Hydrogen is typically stored as a low-pressure cryogenic liquid or as a high-pressure gas. Both approaches come with technical challenges that complicate the implementation of such systems at the actual power plant scale. Cryogenic liquids can provide high energy and volume densities but require complex storage systems to limit boil-off. That makes such liquid tanks complex, large, and heavy which in turn drives up capital cost. Furthermore, expensive liquefaction equipment is required, too. The liquefaction process is highly energy-intensive, approximately 35% of the fuel energy, hence, reduces the net performance of gas turbine power plants using such hydrogen storage approaches. Conversely, high-pressure gas storage bottles are less complex and can be kept at room temperature. However, they require a thick wall to withstand the high pressure which makes them considerably heavy as well. Furthermore, the energy densities associated with gas storage are dramatically lower than for cryogenic liquids, even at high pressures up to 700 bar.

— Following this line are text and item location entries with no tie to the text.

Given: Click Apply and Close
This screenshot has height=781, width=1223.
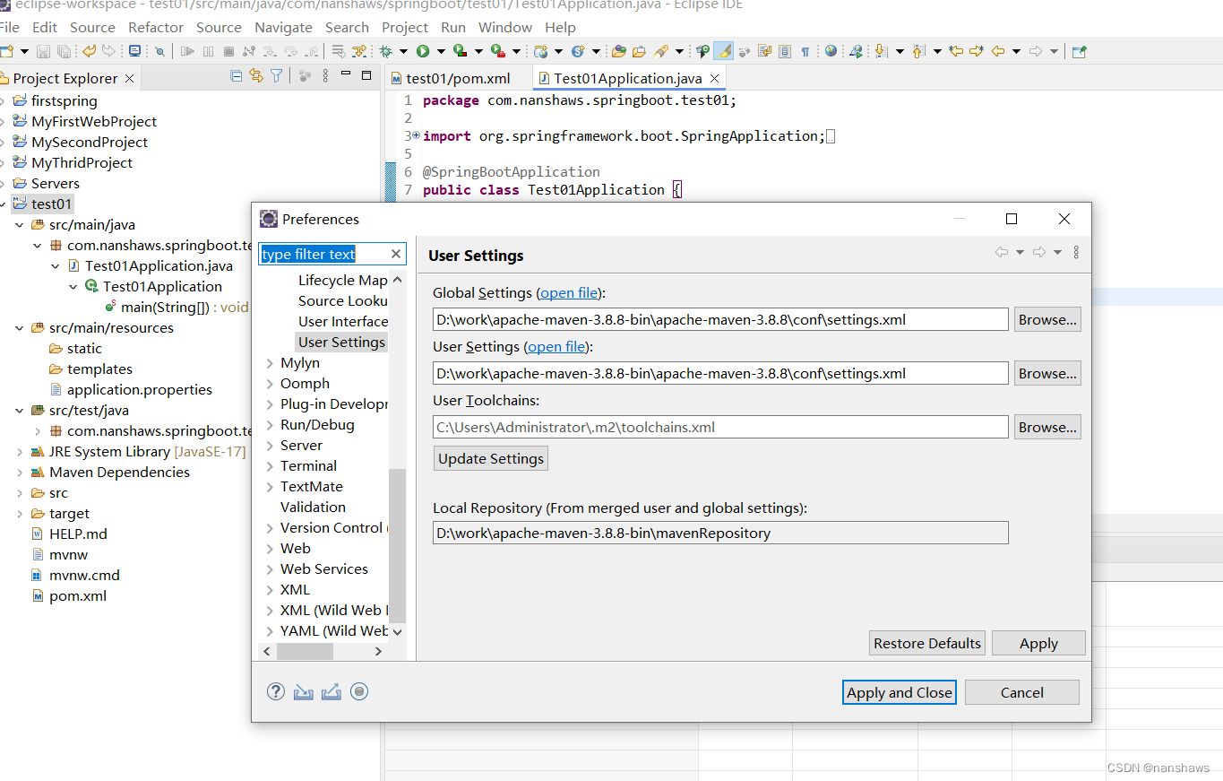Looking at the screenshot, I should pos(899,691).
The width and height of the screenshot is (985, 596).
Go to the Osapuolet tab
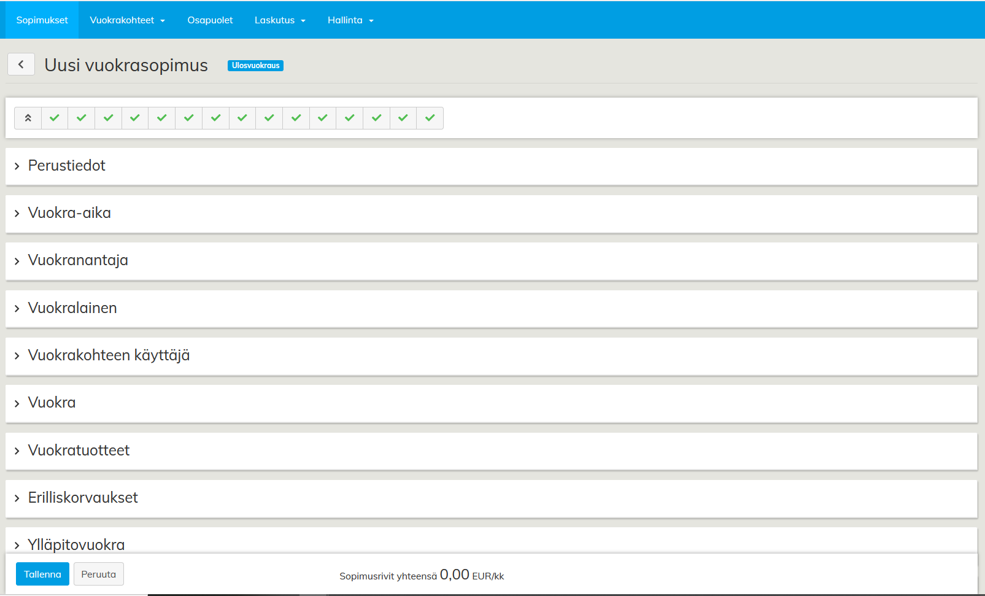[210, 20]
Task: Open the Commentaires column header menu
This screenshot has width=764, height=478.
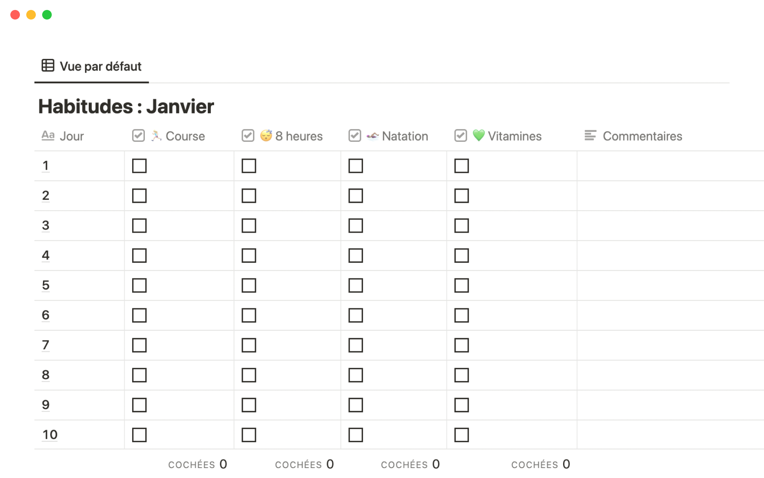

The present study presents and discusses a novel concept for storing hydrogen to be used in gas turbine power plants. Proposed technology enables the storage of hydrogen close to cryogenic density without the need for high pressure or liquefaction and the delivery to the gas turbine asset can be at engine pressure so that no gas compression is required. It is believed that the capacity of the storage system scales easily so that hydrogen can be stored for long durations from daily to monthly cycles which correspond to 10 to 100 hours, respectively. Besides a SWOT analysis, a system will be described that would integrate into the existing OEM infrastructure and allows the blending of hydrogen and natural gas between ratios between 30% and 100%. Specifications will be provided for the storage system and analyzed for a gas turbine power plant with 100 MW.